- Opening Delimiter -

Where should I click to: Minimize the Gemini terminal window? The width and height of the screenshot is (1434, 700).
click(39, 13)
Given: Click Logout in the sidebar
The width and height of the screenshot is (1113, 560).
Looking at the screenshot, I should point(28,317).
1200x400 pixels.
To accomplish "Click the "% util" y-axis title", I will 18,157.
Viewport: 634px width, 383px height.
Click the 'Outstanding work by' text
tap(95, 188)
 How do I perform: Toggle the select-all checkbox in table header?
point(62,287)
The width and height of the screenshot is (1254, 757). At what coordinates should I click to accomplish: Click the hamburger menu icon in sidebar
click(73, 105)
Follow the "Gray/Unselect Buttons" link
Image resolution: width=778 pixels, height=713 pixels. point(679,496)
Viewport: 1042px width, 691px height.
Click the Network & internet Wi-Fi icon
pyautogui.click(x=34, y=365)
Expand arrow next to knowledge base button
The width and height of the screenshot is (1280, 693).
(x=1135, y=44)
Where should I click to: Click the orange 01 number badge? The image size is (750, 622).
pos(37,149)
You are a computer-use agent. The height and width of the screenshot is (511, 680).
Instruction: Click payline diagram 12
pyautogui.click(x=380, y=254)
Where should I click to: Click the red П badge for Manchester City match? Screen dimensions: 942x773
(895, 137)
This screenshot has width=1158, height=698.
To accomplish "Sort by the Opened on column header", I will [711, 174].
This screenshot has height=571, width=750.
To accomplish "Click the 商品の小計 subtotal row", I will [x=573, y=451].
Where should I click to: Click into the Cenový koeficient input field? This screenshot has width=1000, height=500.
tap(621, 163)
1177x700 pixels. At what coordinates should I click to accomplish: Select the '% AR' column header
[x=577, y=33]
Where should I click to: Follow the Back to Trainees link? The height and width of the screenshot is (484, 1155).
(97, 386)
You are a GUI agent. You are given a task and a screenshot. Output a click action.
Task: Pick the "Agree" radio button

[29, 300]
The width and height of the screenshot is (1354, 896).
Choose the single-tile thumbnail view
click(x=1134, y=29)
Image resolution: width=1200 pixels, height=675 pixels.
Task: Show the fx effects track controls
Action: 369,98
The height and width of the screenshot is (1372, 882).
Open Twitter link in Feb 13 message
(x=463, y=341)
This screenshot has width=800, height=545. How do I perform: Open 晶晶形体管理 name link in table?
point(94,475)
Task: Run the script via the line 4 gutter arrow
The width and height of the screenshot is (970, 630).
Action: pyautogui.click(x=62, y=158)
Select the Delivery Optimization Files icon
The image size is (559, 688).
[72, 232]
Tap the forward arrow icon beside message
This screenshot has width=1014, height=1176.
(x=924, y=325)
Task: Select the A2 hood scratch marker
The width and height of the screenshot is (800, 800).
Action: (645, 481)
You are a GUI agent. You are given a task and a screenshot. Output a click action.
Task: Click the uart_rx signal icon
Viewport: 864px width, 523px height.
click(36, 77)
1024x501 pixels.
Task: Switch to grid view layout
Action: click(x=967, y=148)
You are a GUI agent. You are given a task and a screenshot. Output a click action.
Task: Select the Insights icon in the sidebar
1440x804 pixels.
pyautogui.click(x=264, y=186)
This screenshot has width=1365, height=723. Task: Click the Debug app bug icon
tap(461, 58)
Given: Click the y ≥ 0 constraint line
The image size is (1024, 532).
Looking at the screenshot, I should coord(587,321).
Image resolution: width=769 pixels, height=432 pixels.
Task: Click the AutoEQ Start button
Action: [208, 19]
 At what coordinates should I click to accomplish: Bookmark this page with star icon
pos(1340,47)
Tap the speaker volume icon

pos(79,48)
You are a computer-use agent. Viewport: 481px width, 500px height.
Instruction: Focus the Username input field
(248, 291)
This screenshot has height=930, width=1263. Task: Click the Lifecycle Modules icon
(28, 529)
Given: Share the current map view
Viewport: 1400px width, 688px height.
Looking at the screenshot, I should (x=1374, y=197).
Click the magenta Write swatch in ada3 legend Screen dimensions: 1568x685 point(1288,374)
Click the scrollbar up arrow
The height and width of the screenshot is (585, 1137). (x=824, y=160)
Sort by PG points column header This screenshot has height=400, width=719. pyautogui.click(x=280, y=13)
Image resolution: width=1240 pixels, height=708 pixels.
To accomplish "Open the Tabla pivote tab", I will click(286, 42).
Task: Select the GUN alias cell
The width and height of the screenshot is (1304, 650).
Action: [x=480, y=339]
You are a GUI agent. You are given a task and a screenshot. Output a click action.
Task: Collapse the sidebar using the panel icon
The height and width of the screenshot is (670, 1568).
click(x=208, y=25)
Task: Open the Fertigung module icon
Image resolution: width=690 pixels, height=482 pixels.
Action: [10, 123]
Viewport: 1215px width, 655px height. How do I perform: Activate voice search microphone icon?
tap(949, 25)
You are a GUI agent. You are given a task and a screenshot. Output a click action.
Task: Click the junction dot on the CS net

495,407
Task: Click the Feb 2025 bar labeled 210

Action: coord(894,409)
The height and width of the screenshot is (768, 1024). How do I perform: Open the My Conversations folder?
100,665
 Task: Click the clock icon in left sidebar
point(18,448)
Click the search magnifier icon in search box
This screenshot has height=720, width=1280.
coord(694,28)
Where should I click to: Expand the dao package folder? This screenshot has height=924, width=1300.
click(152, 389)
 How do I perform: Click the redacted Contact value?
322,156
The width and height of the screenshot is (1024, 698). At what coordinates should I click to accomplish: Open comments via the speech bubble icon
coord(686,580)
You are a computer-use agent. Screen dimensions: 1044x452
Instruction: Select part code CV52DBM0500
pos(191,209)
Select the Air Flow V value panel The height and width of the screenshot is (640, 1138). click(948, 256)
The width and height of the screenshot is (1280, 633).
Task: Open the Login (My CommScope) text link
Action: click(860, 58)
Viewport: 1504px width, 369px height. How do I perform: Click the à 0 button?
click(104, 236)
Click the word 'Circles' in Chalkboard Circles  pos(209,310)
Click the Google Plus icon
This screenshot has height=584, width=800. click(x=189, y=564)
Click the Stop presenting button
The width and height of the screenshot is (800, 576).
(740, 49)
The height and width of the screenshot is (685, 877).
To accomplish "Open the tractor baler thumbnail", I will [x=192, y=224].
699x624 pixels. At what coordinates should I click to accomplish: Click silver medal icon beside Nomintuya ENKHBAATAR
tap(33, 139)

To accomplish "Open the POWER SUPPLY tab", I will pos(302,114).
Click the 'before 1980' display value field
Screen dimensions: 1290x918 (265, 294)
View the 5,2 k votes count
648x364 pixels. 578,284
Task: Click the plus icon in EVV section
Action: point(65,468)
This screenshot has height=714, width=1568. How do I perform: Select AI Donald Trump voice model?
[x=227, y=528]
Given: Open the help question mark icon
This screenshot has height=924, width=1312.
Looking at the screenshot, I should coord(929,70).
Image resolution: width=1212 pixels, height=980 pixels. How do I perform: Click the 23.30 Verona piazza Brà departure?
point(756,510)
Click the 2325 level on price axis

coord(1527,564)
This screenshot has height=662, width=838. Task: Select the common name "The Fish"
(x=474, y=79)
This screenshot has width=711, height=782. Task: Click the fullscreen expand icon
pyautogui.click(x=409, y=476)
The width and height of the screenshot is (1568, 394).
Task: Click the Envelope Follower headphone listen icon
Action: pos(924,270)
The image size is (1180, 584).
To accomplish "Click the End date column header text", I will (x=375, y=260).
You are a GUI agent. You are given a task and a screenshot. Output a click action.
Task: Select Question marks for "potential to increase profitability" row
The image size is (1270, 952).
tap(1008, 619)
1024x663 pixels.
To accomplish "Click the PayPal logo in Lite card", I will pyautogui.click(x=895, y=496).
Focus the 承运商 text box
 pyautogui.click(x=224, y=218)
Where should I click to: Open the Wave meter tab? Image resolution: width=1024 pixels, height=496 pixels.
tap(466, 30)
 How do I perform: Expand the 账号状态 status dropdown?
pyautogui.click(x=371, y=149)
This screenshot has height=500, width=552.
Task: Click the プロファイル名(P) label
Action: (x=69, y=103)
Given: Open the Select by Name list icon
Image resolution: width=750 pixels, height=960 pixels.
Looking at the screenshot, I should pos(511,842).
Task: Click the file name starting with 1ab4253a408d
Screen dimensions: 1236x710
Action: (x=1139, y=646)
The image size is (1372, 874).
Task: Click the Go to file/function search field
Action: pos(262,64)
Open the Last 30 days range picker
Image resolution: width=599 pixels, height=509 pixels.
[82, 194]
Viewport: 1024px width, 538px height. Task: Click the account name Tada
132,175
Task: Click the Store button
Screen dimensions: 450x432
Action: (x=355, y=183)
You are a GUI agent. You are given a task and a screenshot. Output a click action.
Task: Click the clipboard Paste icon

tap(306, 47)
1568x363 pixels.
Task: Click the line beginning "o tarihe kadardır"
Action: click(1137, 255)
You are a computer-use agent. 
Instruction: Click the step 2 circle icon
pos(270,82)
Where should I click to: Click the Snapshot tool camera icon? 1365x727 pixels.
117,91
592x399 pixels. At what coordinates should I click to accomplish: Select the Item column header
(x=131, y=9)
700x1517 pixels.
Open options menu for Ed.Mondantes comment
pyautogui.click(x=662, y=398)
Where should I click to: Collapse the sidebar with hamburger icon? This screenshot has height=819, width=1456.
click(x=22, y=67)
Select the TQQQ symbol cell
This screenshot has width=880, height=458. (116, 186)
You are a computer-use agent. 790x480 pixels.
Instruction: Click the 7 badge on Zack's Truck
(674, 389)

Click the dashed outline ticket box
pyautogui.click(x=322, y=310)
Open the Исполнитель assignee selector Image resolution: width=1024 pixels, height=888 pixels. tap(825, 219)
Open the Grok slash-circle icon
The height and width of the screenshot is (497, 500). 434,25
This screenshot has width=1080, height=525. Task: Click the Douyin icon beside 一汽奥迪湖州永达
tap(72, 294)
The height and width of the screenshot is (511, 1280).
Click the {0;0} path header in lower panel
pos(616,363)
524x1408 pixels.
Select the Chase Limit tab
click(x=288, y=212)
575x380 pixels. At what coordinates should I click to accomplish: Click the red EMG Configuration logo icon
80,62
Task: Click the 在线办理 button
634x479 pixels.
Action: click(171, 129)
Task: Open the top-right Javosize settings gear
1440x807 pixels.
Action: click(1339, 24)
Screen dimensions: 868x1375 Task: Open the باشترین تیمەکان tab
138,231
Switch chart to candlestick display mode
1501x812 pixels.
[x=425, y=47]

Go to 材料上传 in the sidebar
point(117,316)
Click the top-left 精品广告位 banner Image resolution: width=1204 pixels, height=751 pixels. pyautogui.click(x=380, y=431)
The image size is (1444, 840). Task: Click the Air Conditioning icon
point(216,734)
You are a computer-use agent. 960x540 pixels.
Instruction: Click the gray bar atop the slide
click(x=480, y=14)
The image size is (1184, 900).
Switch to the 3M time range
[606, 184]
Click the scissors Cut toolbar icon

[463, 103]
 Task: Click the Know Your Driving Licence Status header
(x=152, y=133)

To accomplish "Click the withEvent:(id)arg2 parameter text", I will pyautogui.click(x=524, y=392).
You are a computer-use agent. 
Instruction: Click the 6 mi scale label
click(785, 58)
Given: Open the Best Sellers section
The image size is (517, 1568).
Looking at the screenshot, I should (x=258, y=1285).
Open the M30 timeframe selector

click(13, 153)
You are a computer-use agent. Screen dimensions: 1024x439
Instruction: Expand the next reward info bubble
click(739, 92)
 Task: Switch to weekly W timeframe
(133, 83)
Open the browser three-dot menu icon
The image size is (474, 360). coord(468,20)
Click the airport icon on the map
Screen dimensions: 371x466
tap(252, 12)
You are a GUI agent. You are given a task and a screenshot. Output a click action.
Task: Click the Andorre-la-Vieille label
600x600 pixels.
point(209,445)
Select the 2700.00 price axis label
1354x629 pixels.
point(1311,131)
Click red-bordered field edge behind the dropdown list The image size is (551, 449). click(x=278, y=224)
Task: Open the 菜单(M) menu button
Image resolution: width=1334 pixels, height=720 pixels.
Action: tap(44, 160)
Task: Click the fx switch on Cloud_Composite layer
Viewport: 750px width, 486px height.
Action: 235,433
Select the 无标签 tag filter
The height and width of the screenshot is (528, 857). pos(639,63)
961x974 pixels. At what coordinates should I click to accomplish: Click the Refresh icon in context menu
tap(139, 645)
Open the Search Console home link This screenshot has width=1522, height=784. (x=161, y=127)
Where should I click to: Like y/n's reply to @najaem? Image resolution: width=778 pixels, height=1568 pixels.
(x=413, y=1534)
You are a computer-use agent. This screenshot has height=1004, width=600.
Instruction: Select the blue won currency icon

- Closing Delimiter -

[How to complete this task] Give back exactly the lines of the listing above that run from the line with "Viewport: 1215px width, 655px" to the line with "Click the word", inclusive.

[Solution for this task]
Viewport: 1215px width, 655px height. How do I perform: Activate voice search microphone icon?
tap(949, 25)
You are a GUI agent. You are given a task and a screenshot. Output a click action.
Task: Click the junction dot on the CS net

495,407
Task: Click the Feb 2025 bar labeled 210

Action: coord(894,409)
The height and width of the screenshot is (768, 1024). How do I perform: Open the My Conversations folder?
100,665
 Task: Click the clock icon in left sidebar
point(18,448)
Click the search magnifier icon in search box
This screenshot has height=720, width=1280.
coord(694,28)
Where should I click to: Expand the dao package folder? This screenshot has height=924, width=1300.
click(152, 389)
 How do I perform: Click the redacted Contact value?
322,156
The width and height of the screenshot is (1024, 698). At what coordinates should I click to accomplish: Open comments via the speech bubble icon
coord(686,580)
You are a computer-use agent. Screen dimensions: 1044x452
Instruction: Select part code CV52DBM0500
pos(191,209)
Select the Air Flow V value panel The height and width of the screenshot is (640, 1138). click(948, 256)
The width and height of the screenshot is (1280, 633).
Task: Open the Login (My CommScope) text link
Action: click(860, 58)
Viewport: 1504px width, 369px height. How do I perform: Click the à 0 button?
click(104, 236)
Click the word 'Circles' in Chalkboard Circles  pos(209,310)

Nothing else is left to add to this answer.